Of course culture has been a core concern of a number of African intellectuals in this country. This has been more than something born of an an undue preoccupation with questions of identity, but has been centrally concerned with questions of epistemology and ideation.
Who are we? What sources inform this knowing? What special contribution might our cultural distinctiveness offer in our efforts to both envision and reshape the world in which we live? How does our degree of cultural grounding facilitate our ability to be discerning, that is critically engaged with the universalist creep of ideas ideas that are not only alien to our ancestors’ cultures, but also potentially corrosive to that which we seek to (re)establish. I fear that in our fervor to embrace increasingly shallow notions of progress, we are constantly stripping ourselves of the potential to know and move from a cultural center of our own, one requiring no sanction or approval from others.
I think of this, not only in relation to, but occasionally because of the spectacles of confusion that abound in our communities. The almost daily sight of young men walking about, pants sagging, shouting expletives in unison with the sounds streaming through their headphones, walking through the L-train selling marijuana, and seemingly bereft of an evaluative criteria of manhood outside of the empty and chronologically-determined manhood of this society is troubling. Of course this is nothing new, our confusion that is. This society has been devised to perpetuate it, to render it normal, desirable, and inescapable.

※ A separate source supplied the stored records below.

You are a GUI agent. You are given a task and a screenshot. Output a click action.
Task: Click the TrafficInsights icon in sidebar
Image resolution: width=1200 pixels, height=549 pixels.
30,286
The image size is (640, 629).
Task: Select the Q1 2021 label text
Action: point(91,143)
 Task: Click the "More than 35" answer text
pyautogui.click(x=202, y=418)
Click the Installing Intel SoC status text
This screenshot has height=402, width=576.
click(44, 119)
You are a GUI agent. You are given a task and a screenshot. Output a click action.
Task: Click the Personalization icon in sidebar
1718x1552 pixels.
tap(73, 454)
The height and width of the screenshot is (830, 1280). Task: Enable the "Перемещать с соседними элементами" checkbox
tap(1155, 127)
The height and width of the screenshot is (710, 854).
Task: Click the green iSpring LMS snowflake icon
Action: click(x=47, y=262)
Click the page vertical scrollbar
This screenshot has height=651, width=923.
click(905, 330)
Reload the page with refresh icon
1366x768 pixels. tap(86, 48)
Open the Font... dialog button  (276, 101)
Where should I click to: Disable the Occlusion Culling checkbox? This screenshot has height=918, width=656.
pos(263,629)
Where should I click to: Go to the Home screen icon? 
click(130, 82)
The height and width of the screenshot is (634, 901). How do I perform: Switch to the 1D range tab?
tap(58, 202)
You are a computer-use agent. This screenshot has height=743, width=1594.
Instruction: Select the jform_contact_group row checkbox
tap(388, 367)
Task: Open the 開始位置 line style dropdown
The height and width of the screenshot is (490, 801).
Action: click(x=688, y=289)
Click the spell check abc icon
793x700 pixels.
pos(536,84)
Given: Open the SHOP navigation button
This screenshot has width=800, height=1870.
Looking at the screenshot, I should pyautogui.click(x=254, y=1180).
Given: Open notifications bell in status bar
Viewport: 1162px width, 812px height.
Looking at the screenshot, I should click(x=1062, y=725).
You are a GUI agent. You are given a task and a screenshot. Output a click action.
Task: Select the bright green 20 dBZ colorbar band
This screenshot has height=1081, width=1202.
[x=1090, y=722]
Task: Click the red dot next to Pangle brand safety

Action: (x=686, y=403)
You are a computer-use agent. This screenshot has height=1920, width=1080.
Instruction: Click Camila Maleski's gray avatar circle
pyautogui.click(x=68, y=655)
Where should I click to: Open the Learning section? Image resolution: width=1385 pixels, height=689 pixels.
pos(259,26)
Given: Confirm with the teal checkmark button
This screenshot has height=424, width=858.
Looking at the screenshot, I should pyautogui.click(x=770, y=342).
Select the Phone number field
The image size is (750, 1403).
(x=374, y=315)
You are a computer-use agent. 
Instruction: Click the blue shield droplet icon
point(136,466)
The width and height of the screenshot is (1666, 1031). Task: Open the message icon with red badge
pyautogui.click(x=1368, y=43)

However I do not despair in the face of these things. This is not because I believe in some grand destiny where we will inevitably transform our condition, but because I see some of us, many of us doing this work using tools such as Capoeira, rites-of-passage, study groups, agriculture, language instruction, meditation, and so forth. It reminds me that processes of transformation do not necessarily begin on a scale that is grand equal to their aims. Their beginnings might be quite humble, their progress slow but inexorable. We too know this. We know that “Aendaye polepole hana budi afikile”, that is that “the person who walks with calm and care will arrive without fail”. We will arrive, at that place to which we desire to be, one wherein the reclamation of our culture and the restoration of our sovereignty are ends, and from there to even greater works which lay beyond. Works animated by the vision of sp tpy and whm mswt, that is the actualization of the cosmological and sociological ideal of a truly enlightened society.